SOURCE EXCERPT start

# Anybody swap a 2.5l into a mk1 out there?



## MKIGTITDI (Aug 25, 2007)

As the title states Im just curious if anyones done it yet?


----------



## 87vr6 (Jan 17, 2002)

Sorry. Edited for technical correction


----------



## MKIGTITDI (Aug 25, 2007)

So I take these guys have done the swap? I searched that and found alot of advertising and went to their site but didnt find anything. Thank you for the suggestion.


----------



## 87vr6 (Jan 17, 2002)

Sorry, I lied to you by mistake. It was NLS, Nothing Leaves Stock, in PA...

http://forums.vwvortex.com/showthread.php?4619026-Nothing-Leaves-Stock-s-2.5L-swap


----------



## MKIGTITDI (Aug 25, 2007)

Man thanks alot for the help on that one. I remember seeing it before they changed the forums and thought it was lost forever not to mentiuon how bad the new search sucks. Im still debating and keeping my options open for my swap into the caddy so only time will tell wich route i take and im liking this idea with how clean that buid looks.


----------



## nothing-leaves-stock (Mar 1, 2005)

we are the only people to have it done in a mk1 still.
this was one of the hardest swaps we have ever done. 
1st the fitment, you have to cut and rebuild the pass/side frame rail, make a p/s motor mount and modify the front mount, mod the trans, exhaust manifold, notch frame in front and the side for the crank pulley which has to be changed as well and and and etc etc etc etc etc

then the wiring...TERRIBLE. its full mk5 engine harness and drive by wire setup. we had to rething and rebuild it all. 60+ hours into just the wiring. as well a C2 motorsports had to delte, and custom program the ecu to work for us.

SOURCE EXCERPT end

List each distinct username that posts in the forum thread above about swapping a 2.5l into a mk1, with the date shown beside it.

DATA start

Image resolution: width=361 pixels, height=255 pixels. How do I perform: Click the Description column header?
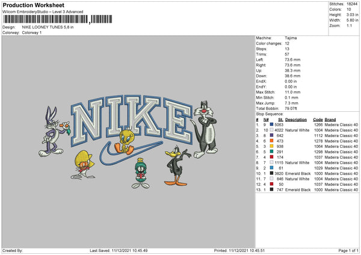point(296,120)
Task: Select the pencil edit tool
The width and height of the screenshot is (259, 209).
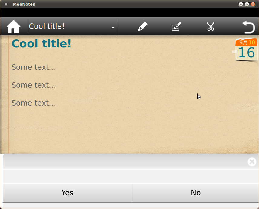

DATA end

**THE SOLUTION:**
MKIGTITDI (Aug 25, 2007)
87vr6 (Jan 17, 2002)
nothing-leaves-stock (Mar 1, 2005)